In August of 2016, I bought the first Marshall Code 25 combo that landed in my regular music store. The initial impression was very positive. How has it held up?

The upside is that the Code 25 is a compact little amp that takes up hardly any space, and I haven’t been inspired to tweak new sounds since a handful of the built-in patches are just fantastic. I have drifted away from my original favorite patches (41 Bluesbreaker, 51 JCM 800 and 67 Silver Jubilee) in favor of 44, 52 and 68, which are basically identical except for the added reverb. Sometimes I do a bit of tweaking on the fly just for variety’s sake, mostly it’s about rolling off the bass, but sometimes I’ll add some chorus when I feel like channeling Mr. Lifeson, and whenever I use it with one of my Fenders, I add a bit more gain. Patch #44, Bluesbreaker with Reverb, with a Fender and the gain at 7 or 8, is a very inspirational sound indeed!

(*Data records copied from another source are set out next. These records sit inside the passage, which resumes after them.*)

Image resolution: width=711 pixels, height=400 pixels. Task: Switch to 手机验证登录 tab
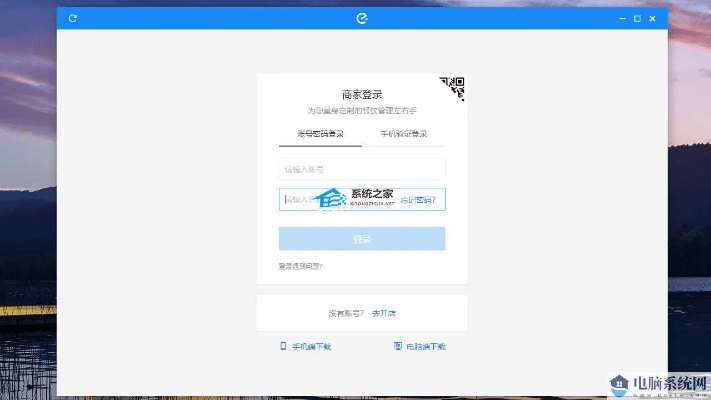click(x=403, y=134)
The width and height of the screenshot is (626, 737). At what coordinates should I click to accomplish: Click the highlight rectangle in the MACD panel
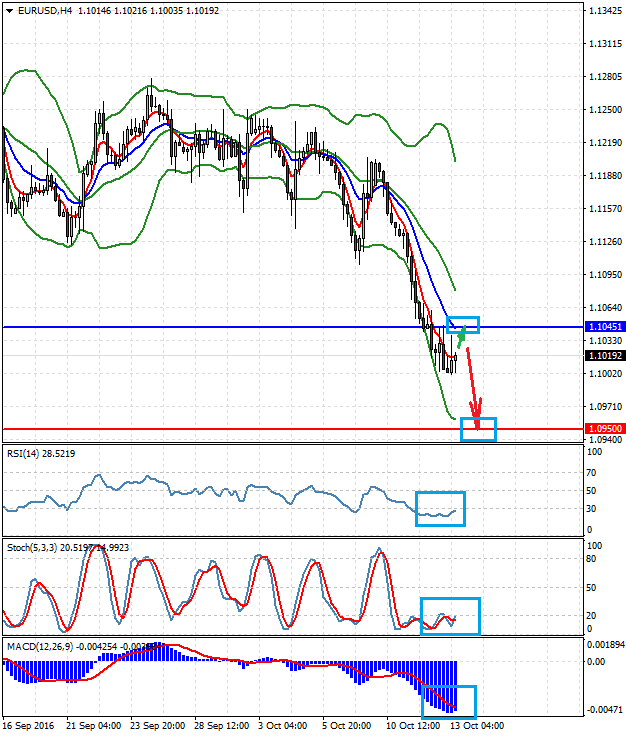coord(453,700)
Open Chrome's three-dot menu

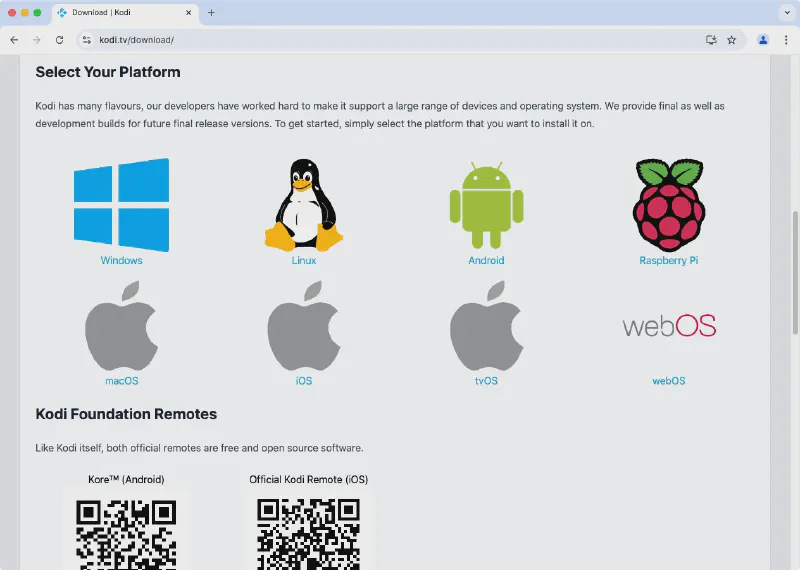tap(785, 40)
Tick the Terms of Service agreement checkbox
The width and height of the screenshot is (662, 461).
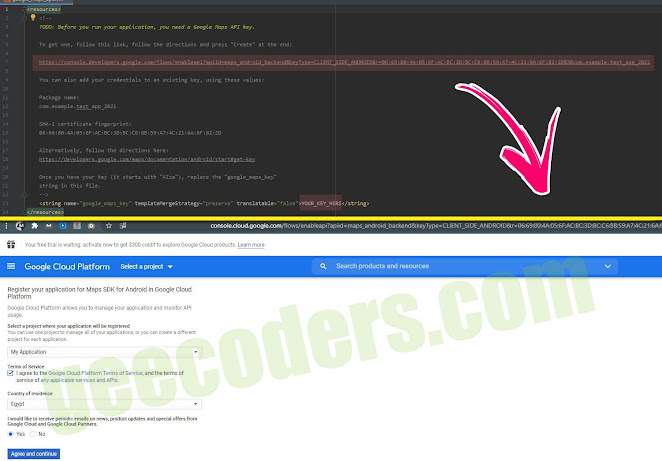pos(10,373)
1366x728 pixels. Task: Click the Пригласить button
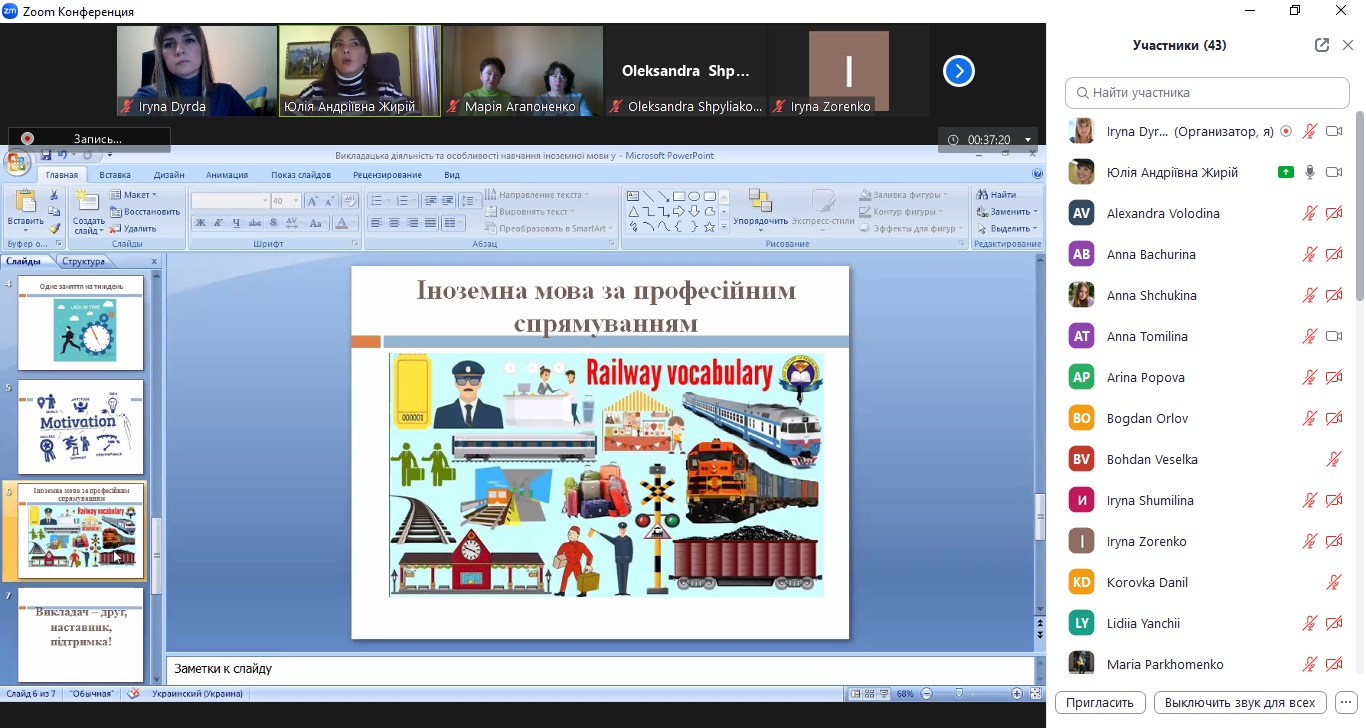[x=1099, y=702]
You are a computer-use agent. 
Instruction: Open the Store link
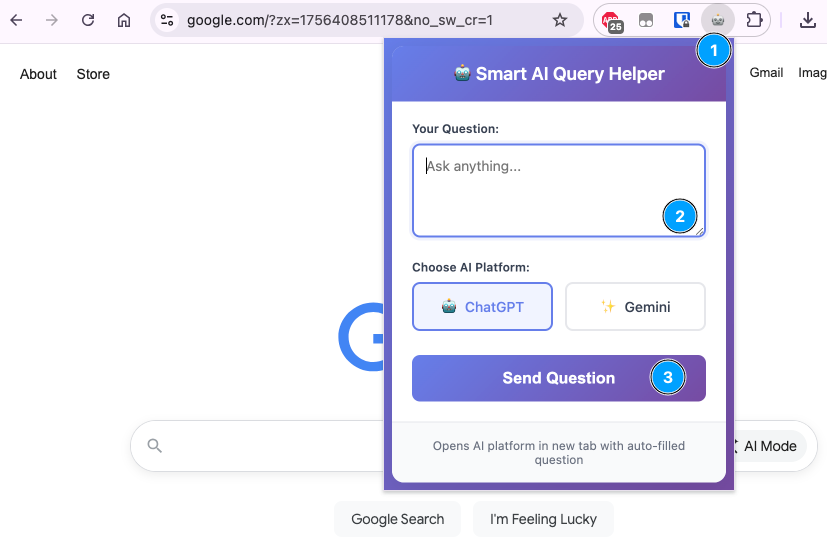[93, 74]
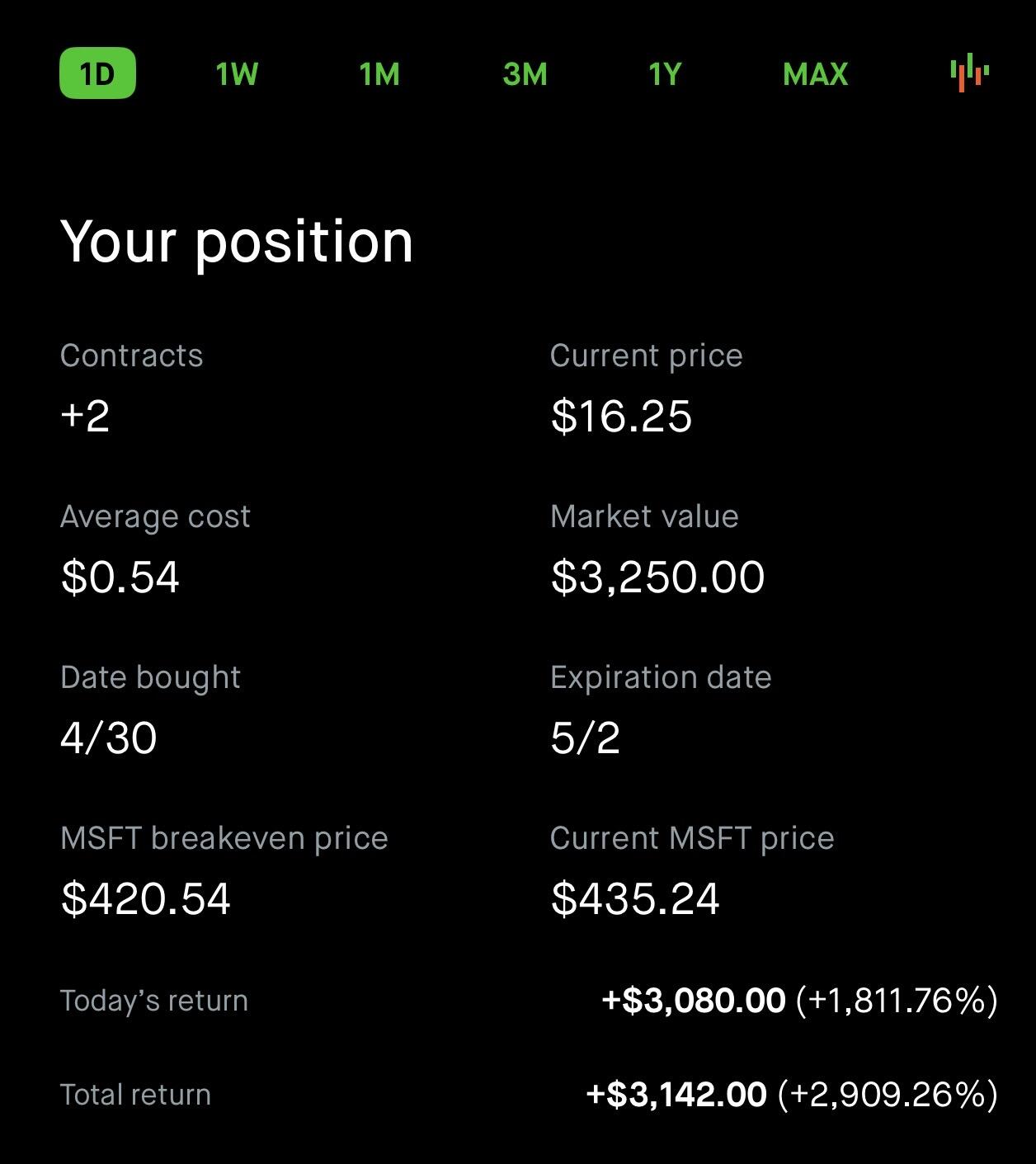
Task: Tap the Your position heading
Action: click(237, 243)
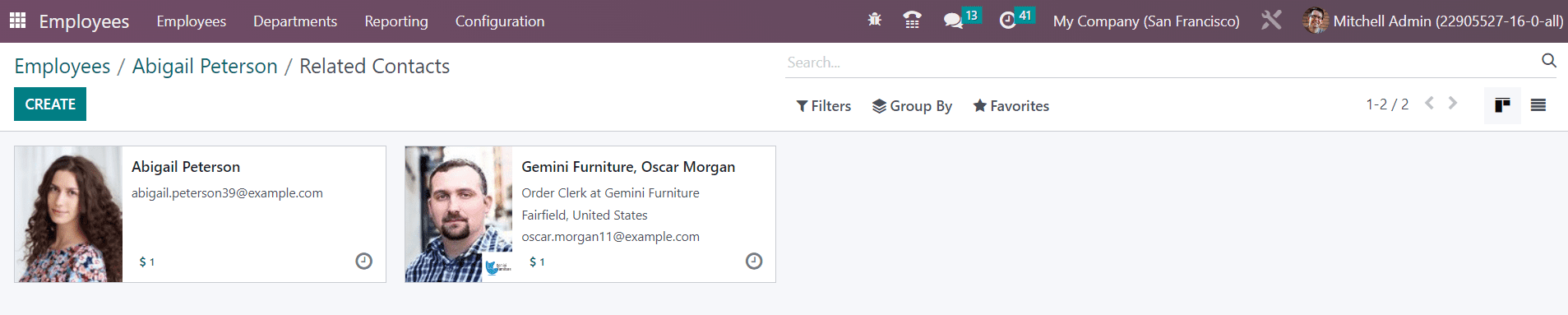Open the Reporting menu
The width and height of the screenshot is (1568, 315).
pos(396,21)
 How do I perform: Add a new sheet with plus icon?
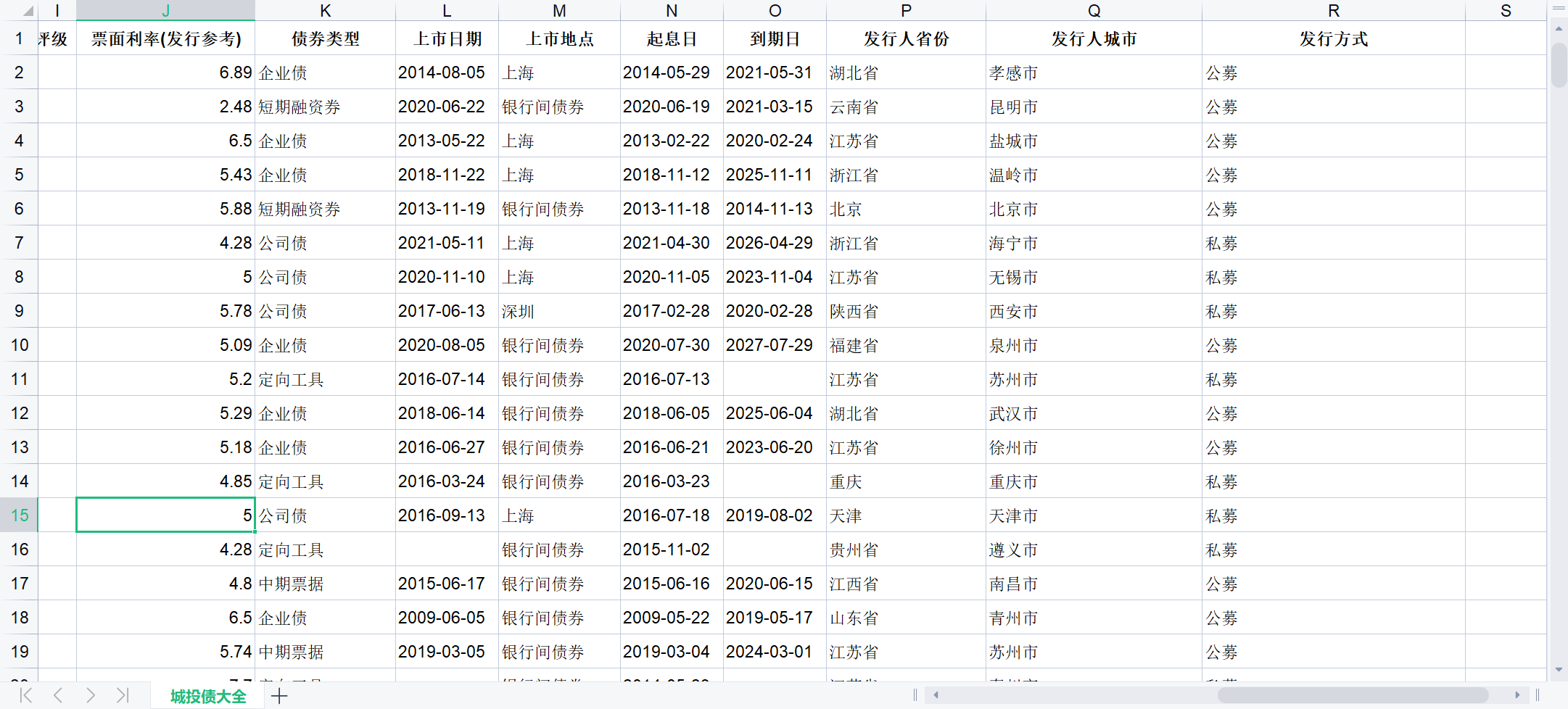click(279, 696)
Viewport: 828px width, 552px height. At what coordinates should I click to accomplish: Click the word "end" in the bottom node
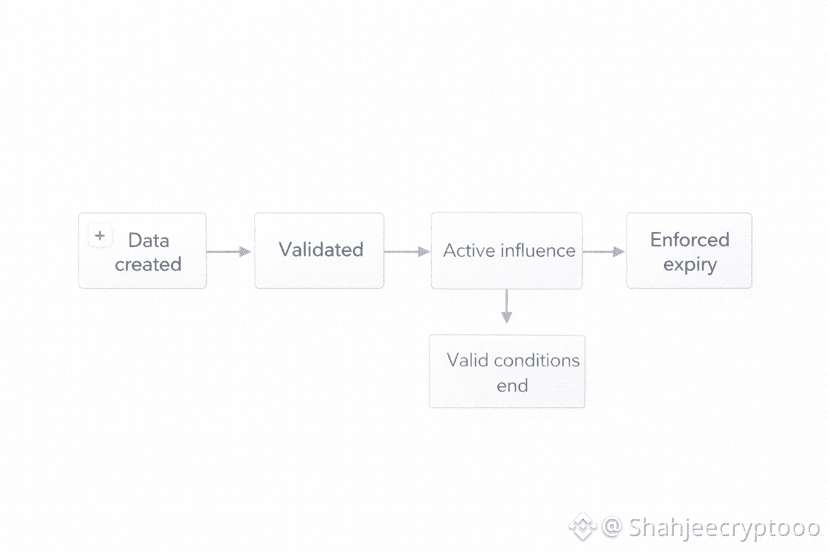point(512,386)
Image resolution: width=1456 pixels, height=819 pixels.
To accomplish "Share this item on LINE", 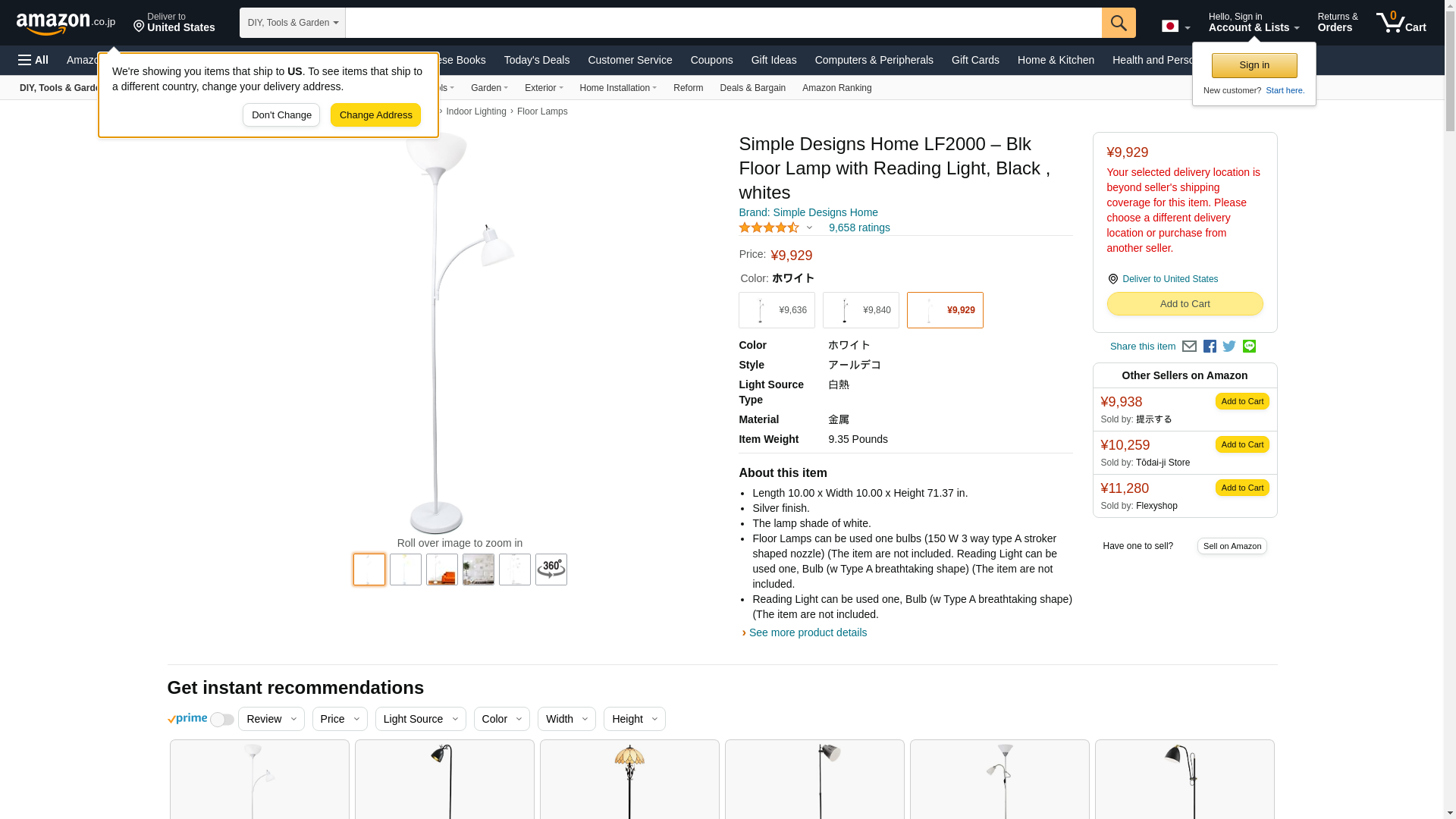I will pos(1249,347).
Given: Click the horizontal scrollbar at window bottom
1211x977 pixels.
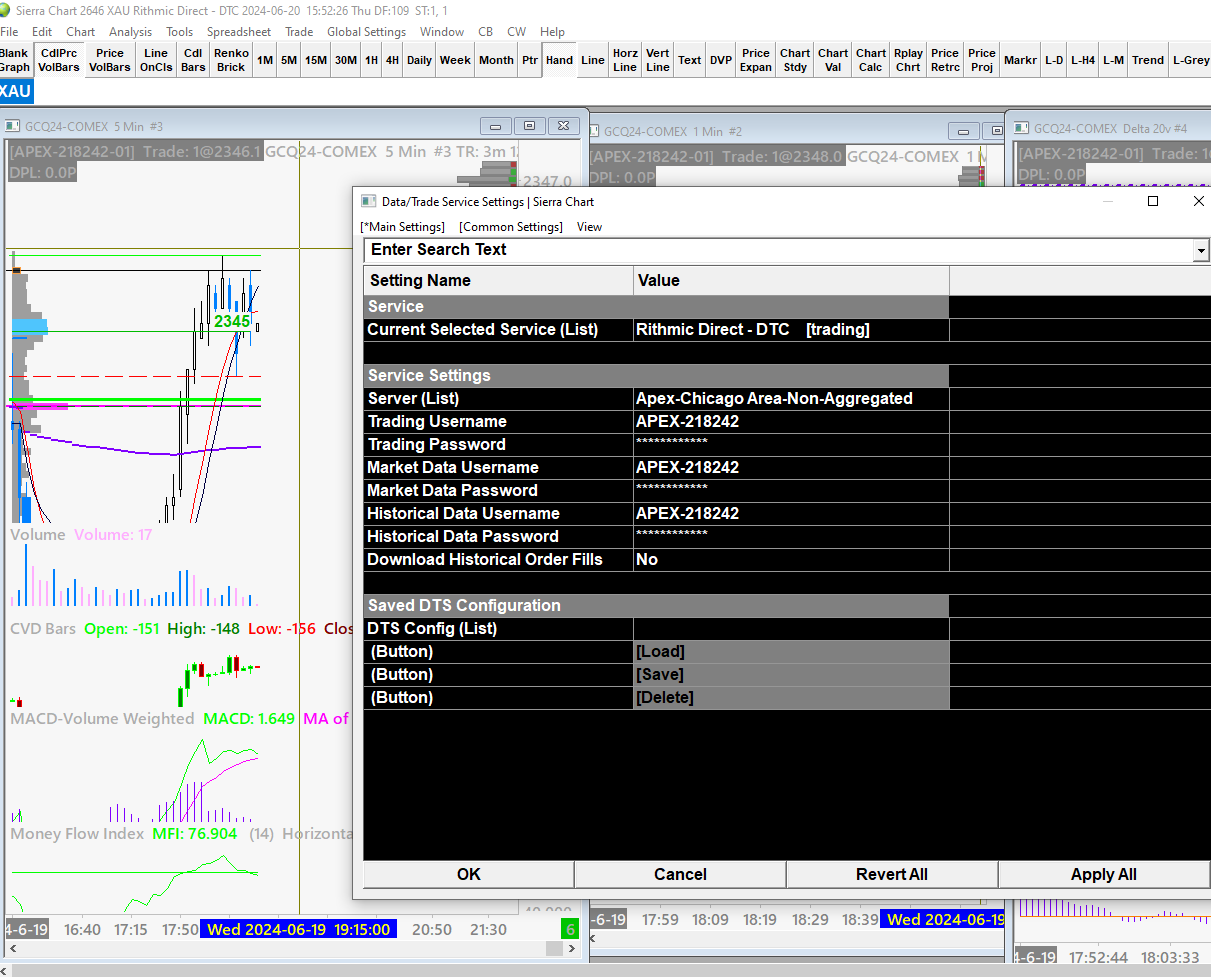Looking at the screenshot, I should coord(600,970).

What I don’t like is that the speaker still appears to be underpowered, it just can’t handle the bass frequencies whenever I play with less distortion. It farts out in a very unmusical way. Hence the rolling off of the bass that I mentioned above. I can also report that I still haven’t been tempted to track anything in Reaper with the Marshall. It might edge out the Blackstar ID:30 as an out-of-the-box practice and home shredding amp, but it just can’t do the big, boomy Fender sounds that the Blackstar can, and it doesn’t sound as organic when going from the line out into my sound card. And I do get tired of that classic Marshall master volume taper: inaudible – [scratch] – LOUD AS HELL.

Having said all that, I still think I got my money’s worth and I haven’t regretted my purchase in the slightest. I would recommend this amp to anyone looking for a compact, affordable practice amp. Just don’t expect it to do it all, and if you prefer American sounds, look elsewhere.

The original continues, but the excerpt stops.